## Stored data entries
══════
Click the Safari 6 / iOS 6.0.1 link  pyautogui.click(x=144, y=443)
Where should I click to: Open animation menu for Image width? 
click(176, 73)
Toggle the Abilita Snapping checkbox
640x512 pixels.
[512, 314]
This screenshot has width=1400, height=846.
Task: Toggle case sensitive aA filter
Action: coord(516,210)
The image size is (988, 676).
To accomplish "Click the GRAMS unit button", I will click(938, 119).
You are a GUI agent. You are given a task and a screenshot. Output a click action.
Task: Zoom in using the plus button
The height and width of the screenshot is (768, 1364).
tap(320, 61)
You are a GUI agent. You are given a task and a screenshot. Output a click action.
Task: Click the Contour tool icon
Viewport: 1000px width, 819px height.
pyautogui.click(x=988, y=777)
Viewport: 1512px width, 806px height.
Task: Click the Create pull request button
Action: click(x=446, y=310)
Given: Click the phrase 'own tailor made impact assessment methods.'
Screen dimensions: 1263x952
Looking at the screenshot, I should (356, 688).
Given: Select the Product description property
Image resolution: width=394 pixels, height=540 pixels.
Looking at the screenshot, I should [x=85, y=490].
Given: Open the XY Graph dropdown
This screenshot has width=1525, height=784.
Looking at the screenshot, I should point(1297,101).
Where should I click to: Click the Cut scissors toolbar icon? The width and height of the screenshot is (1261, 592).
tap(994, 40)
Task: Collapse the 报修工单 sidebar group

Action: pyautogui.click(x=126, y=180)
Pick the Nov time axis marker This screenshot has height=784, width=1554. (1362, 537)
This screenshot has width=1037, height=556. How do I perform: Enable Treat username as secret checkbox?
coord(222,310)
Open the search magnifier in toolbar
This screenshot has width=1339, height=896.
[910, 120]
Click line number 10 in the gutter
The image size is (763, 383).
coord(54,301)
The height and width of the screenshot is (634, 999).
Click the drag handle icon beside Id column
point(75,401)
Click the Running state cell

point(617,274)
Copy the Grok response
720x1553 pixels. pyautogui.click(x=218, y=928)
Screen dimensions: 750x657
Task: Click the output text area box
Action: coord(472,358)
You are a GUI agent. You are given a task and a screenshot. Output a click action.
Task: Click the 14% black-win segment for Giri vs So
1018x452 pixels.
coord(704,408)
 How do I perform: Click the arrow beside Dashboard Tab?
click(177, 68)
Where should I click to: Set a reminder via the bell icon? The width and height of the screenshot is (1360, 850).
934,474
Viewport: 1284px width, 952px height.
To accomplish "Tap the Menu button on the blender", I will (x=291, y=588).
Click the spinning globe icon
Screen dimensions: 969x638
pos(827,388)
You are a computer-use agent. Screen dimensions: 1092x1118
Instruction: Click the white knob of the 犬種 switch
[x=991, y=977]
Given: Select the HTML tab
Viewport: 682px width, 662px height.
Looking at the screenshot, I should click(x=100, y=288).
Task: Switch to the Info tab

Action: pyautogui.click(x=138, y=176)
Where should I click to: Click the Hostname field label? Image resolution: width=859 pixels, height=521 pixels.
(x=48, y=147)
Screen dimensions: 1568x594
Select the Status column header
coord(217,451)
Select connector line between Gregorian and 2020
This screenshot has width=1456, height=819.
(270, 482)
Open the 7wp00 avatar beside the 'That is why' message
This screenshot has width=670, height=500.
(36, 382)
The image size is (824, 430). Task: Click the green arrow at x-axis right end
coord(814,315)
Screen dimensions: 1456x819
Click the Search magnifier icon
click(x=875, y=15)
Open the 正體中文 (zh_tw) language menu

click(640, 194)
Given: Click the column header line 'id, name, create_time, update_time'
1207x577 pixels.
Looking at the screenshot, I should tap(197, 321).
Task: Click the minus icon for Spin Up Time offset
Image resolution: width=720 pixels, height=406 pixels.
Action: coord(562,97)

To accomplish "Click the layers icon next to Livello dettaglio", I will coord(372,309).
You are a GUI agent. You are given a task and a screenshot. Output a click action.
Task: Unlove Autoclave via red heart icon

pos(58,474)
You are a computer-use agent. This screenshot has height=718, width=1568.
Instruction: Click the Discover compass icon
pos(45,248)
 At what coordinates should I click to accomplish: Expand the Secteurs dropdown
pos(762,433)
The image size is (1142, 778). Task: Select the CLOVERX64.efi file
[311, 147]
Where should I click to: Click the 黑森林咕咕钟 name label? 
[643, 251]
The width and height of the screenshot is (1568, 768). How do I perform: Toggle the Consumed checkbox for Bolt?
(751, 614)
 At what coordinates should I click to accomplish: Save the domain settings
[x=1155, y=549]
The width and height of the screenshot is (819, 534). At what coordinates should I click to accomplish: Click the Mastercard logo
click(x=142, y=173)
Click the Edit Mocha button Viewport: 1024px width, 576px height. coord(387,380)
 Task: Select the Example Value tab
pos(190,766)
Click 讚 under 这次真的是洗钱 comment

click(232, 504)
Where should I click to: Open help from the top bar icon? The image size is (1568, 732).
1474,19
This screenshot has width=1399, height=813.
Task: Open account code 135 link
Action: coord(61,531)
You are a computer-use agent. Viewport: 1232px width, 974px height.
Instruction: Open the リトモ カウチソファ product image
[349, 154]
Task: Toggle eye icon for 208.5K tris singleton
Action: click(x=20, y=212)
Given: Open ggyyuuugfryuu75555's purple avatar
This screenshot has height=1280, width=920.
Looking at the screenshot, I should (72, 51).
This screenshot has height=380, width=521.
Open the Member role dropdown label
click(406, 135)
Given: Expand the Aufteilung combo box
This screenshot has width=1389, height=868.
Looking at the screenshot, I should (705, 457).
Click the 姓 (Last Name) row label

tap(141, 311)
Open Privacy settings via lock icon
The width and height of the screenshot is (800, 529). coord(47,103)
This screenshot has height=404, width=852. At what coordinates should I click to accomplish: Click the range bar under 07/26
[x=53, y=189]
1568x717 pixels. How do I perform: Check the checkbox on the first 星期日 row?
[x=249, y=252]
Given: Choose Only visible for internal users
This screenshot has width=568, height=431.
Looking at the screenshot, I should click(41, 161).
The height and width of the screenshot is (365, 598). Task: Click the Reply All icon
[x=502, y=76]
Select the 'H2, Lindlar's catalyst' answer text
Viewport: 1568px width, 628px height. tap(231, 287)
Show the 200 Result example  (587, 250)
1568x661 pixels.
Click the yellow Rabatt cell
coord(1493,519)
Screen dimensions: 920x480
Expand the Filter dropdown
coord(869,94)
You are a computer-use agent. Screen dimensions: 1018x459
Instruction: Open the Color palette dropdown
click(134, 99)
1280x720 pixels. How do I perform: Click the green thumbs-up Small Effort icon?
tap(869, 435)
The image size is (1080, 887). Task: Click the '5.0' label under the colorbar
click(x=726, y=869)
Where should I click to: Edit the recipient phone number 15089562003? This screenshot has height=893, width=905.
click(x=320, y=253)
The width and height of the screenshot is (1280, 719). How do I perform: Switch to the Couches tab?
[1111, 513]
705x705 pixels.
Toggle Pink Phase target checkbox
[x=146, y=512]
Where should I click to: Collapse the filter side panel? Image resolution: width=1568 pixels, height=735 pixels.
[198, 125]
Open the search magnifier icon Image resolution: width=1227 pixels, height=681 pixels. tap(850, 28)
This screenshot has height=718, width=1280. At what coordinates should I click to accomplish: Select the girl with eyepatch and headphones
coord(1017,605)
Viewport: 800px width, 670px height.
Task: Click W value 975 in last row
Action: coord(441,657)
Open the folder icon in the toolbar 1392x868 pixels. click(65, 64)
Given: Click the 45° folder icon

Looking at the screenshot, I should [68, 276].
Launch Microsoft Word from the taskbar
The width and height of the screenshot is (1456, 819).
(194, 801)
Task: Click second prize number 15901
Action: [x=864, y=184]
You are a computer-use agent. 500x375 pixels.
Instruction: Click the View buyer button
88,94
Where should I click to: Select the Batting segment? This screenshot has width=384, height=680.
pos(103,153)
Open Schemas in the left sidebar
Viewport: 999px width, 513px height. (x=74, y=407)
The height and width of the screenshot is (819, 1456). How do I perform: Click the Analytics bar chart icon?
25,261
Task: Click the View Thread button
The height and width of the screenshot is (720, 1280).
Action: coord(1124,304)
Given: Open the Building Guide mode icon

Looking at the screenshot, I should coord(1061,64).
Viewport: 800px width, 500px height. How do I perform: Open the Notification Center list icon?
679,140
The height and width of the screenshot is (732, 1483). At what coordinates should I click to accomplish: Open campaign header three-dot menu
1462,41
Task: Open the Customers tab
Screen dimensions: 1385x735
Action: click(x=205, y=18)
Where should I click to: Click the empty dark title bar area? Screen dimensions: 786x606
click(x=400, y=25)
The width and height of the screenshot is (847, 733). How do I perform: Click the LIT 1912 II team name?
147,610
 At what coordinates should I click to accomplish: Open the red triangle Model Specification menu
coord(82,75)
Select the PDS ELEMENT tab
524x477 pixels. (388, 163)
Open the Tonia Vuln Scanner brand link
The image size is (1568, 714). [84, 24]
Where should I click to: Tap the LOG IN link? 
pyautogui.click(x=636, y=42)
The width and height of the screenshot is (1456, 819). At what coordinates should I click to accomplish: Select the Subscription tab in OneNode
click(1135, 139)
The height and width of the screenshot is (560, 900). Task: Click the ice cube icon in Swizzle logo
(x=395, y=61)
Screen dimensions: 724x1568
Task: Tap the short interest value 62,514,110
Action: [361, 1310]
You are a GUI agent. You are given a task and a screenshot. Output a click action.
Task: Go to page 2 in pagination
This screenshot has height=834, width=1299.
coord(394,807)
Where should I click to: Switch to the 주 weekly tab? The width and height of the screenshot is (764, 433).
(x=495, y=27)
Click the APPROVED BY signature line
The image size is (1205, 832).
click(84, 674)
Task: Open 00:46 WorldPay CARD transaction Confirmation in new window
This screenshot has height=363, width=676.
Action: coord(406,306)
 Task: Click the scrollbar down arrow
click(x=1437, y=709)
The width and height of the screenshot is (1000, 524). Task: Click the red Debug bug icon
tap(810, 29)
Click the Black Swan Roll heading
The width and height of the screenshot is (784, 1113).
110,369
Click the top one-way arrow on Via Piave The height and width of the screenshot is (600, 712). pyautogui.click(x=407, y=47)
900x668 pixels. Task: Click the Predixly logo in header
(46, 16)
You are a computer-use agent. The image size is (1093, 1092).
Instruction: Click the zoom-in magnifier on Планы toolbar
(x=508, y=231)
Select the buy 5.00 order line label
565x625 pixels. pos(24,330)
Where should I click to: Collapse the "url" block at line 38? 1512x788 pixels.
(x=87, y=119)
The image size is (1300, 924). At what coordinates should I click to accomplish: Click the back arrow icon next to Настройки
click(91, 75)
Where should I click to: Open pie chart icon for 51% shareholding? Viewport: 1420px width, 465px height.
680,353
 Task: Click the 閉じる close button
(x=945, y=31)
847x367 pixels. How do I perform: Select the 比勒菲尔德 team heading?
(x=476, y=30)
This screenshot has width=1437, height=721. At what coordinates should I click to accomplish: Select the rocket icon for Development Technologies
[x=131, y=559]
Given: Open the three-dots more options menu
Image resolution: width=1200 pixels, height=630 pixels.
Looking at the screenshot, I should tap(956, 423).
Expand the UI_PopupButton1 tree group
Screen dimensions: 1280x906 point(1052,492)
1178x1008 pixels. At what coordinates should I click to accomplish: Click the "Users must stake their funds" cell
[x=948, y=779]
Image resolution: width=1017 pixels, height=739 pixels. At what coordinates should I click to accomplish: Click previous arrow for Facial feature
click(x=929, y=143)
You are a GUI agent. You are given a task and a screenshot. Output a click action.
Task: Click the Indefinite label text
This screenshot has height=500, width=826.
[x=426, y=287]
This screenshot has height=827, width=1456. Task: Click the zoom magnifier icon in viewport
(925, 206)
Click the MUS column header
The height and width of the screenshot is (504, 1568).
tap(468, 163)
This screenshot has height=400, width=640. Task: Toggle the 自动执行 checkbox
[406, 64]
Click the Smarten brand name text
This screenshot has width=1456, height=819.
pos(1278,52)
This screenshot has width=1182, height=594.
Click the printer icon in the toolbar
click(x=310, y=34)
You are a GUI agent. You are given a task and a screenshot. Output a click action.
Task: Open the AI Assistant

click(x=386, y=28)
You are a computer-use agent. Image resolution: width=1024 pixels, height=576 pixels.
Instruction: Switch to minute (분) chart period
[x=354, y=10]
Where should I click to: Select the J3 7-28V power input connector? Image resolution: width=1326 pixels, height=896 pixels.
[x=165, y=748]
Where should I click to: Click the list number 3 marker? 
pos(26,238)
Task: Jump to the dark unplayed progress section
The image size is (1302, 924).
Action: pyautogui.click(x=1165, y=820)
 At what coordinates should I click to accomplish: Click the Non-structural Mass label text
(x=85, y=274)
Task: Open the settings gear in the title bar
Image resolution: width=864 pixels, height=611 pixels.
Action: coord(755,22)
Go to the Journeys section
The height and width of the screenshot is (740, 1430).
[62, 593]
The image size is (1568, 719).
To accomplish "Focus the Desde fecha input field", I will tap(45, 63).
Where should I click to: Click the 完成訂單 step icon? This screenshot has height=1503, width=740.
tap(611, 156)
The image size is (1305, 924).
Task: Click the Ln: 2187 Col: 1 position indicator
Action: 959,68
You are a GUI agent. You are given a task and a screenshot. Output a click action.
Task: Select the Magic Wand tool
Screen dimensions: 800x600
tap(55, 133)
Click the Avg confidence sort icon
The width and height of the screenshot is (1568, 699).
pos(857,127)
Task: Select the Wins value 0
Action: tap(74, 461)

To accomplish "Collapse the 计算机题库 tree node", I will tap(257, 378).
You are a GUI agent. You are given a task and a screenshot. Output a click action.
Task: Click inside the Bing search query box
══════
The entries above hold a line with "Click 讚 under 这次真的是洗钱 comment" and a later line with "You are a computer-use agent. Viewport: 1232px". Write out exactly those lines and all lines between, nothing more.

Click 讚 under 这次真的是洗钱 comment

click(232, 504)
Where should I click to: Open help from the top bar icon? The image size is (1568, 732).
1474,19
This screenshot has width=1399, height=813.
Task: Open account code 135 link
Action: coord(61,531)
You are a computer-use agent. Viewport: 1232px width, 974px height.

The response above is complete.